Pfizer plans separate segments for brands, innovations and generics

29 Jul 2013

Pharma giant Pfizer Inc today announced plans for an internal separation of operations into three segments - two of which will include innovative businesses and patented drugs and the third a ''value business line'' for generic medicines.

Each of the three segments will cover both developed markets and emerging markets and the changes will be effective from January 2014 in countries that do not require a consultation with works councils or unions, and in countries that require consultation, it will be implemented after such processes, Pfizer said in a release today.

Pfizer said it would provide financial transparency for each of these three business segments, which will include a 2014 baseline management view of profit and loss for each segment,  beginning with the first-quarter 2014 financial results.

Geno Germano, group president, Innovative Products Group, will lead one of the innovative business segments, Pfizer said, adding that this will include products across multiple therapeutic areas that are expected to have market exclusivity beyond 2015.  These include therapeutic areas like inflammation and immunology, CV/metabolic, neuroscience and pain, rare diseases and women's /men's health.

Amy Schulman, group president, vaccines, oncology and consumer healthcare, will lead the other innovative business segment, which will include vaccines, oncology and consumer healthcare.  Each of these businesses will operate as a separate global business and require distinct specialisation in terms of the science, talent, and market approach.

John Young, group president, Value Products Group, will lead the value business or the generic drugs segment. This group will include products that generate strong, consistent cash flow, and will be positioned to provide patients access to effective, lower-cost, high-value treatments. In addition to products that have lost market exclusivity, it will generally include mature, patent-protected products that are expected to lose exclusivity through 2015 in most major markets, biosimilars and current and future established products collaborations, such as existing partnerships with Mylan in Japan, Teuto in Brazil and Hisun in China.

Olivier Brandicourt will lead the transition from the current emerging markets organisation to the regional structure that will be established for each of the three business segments.

# ASSIGNMENT
In the article on Pfizer's three-segment split, who will lead the value business segment for generic medicines?

# EXTRACTED ENTRIES
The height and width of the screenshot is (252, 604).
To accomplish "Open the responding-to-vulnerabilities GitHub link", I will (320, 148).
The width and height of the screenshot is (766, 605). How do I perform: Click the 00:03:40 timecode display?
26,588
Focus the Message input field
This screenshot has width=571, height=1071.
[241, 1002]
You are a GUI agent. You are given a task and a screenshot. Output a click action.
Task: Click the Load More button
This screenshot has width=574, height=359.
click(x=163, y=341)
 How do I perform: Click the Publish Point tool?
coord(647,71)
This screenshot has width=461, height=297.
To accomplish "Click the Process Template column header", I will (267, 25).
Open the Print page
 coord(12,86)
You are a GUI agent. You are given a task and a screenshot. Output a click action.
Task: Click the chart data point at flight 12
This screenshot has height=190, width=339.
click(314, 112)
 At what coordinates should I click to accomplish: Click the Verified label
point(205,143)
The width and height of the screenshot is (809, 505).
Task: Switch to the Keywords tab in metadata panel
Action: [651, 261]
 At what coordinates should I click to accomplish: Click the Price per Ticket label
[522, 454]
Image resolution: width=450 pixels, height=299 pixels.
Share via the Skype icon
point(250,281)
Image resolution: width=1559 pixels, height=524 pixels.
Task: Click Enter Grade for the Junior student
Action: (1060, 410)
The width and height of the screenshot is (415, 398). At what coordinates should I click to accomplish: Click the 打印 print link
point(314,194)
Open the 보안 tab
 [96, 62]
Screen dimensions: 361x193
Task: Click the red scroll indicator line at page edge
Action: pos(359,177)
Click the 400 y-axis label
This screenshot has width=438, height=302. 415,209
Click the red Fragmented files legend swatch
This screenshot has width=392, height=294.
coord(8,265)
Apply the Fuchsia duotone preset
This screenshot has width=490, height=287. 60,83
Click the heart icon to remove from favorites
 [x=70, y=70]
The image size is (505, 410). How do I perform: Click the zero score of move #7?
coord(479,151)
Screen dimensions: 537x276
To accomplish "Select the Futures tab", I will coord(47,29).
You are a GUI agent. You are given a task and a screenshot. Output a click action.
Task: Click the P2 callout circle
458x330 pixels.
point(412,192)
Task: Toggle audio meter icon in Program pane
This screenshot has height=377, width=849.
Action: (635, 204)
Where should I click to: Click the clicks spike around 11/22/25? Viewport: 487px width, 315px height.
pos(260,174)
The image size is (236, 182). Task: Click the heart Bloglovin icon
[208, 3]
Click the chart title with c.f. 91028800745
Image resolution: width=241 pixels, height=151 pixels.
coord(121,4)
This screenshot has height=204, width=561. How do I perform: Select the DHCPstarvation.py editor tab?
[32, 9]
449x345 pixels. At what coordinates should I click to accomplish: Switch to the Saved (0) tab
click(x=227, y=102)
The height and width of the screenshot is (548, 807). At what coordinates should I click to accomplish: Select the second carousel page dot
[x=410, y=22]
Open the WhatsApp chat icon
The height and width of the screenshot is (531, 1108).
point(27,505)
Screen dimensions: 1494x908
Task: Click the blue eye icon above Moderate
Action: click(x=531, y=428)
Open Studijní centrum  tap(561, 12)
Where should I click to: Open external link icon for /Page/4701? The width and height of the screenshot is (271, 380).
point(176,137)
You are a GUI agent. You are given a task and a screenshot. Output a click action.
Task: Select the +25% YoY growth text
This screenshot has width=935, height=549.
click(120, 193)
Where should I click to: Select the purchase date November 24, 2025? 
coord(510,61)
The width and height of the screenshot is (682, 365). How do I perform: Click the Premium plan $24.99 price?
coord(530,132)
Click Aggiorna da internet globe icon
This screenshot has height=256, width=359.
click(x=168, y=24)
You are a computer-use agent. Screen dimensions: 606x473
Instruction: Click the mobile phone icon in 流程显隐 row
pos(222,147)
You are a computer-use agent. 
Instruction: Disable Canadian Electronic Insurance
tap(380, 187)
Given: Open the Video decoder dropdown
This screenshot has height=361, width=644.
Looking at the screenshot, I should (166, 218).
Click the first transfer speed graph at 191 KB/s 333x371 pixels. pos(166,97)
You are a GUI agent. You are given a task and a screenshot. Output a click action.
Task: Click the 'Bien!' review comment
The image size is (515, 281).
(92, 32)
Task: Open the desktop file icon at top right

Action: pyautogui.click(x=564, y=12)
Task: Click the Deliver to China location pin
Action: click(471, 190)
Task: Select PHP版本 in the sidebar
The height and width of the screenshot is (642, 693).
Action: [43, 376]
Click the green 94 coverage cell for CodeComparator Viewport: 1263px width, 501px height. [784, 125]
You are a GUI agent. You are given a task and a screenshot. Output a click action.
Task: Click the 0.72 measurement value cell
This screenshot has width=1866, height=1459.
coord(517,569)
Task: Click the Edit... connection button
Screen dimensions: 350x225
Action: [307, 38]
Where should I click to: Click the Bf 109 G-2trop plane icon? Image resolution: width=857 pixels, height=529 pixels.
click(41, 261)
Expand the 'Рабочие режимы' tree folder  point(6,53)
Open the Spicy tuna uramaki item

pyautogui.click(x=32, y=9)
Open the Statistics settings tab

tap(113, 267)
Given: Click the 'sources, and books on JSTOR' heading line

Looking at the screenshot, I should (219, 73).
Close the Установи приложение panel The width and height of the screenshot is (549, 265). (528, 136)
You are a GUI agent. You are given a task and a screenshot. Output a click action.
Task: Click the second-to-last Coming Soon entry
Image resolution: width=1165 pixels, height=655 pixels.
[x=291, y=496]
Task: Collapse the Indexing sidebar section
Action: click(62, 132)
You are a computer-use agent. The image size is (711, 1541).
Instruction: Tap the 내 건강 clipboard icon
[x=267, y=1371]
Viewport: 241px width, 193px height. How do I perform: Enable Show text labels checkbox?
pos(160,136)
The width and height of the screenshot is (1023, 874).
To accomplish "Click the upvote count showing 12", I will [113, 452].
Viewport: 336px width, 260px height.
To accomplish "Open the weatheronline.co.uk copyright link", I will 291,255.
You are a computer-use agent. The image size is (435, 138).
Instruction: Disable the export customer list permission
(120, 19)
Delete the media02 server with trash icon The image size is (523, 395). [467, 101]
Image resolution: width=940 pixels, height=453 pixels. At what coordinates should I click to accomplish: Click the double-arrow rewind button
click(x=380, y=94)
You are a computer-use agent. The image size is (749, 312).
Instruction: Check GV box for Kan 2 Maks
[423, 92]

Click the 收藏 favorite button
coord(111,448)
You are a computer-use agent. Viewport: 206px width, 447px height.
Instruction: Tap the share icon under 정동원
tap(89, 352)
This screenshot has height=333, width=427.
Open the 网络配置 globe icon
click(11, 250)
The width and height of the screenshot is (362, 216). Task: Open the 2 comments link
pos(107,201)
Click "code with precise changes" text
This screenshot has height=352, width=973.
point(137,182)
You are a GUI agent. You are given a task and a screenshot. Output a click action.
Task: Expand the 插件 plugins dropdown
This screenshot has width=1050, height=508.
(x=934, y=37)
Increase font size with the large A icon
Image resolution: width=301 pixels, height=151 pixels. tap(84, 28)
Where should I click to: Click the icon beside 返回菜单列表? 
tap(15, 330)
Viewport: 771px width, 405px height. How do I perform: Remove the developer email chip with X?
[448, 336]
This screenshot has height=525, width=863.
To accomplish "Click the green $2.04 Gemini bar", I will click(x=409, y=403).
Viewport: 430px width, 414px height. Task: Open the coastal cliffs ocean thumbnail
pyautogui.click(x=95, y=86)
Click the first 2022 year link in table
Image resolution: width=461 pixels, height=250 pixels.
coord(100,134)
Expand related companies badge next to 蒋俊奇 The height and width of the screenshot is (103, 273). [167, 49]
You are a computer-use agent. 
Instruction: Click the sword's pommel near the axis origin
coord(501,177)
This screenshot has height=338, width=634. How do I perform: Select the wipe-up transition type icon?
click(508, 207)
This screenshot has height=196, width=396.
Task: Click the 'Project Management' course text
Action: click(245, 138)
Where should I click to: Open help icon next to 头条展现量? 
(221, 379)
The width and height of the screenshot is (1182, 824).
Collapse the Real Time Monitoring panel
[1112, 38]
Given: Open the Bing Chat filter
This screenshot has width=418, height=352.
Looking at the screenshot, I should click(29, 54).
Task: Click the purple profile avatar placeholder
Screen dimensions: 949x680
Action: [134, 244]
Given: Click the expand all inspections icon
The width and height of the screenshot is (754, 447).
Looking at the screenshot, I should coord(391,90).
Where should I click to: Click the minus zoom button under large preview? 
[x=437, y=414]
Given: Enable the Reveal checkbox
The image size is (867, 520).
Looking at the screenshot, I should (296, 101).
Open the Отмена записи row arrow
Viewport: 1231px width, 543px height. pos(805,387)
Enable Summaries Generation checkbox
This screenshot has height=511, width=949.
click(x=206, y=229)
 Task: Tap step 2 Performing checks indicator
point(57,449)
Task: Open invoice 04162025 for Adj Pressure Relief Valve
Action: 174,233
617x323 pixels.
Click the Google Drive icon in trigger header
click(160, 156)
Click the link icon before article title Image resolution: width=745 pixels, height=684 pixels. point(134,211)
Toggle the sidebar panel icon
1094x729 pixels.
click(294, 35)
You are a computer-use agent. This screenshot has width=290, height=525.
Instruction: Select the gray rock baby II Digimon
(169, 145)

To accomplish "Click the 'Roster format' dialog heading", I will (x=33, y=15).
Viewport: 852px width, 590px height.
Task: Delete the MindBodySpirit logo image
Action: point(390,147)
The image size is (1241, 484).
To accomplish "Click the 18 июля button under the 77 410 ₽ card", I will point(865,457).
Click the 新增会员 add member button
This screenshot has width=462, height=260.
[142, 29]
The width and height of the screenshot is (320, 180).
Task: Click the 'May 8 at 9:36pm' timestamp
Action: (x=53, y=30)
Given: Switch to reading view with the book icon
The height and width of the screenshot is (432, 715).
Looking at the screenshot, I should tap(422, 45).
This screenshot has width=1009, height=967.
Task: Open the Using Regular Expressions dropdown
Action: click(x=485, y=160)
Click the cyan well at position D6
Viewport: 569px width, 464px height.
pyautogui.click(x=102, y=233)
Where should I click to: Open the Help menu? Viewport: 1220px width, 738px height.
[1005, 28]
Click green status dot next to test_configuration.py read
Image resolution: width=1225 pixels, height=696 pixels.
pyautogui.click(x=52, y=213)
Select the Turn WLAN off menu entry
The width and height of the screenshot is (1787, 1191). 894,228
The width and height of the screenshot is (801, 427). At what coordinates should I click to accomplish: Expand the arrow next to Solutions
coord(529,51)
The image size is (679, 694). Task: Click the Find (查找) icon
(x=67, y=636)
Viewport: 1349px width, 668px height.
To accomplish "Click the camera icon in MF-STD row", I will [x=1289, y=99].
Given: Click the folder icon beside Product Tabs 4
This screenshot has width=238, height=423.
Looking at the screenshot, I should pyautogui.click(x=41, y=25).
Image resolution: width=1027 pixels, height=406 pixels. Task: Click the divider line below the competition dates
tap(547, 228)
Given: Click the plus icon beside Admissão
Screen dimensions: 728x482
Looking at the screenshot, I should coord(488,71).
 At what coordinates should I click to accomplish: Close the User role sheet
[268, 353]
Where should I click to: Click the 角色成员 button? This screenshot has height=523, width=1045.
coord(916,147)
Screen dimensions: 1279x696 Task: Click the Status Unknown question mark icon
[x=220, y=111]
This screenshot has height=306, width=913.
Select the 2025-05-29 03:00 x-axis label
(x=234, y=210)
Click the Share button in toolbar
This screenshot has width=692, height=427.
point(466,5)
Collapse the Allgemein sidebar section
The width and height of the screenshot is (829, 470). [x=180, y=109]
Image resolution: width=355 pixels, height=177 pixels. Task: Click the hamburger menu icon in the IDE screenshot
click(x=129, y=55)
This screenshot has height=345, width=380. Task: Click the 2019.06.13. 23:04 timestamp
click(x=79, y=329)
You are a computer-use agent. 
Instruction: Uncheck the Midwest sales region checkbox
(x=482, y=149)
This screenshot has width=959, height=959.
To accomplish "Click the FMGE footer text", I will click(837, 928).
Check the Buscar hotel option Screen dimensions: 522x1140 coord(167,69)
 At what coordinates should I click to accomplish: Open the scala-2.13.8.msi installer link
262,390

# RESULT OF THE TASK
John Young, group president of the Value Products Group.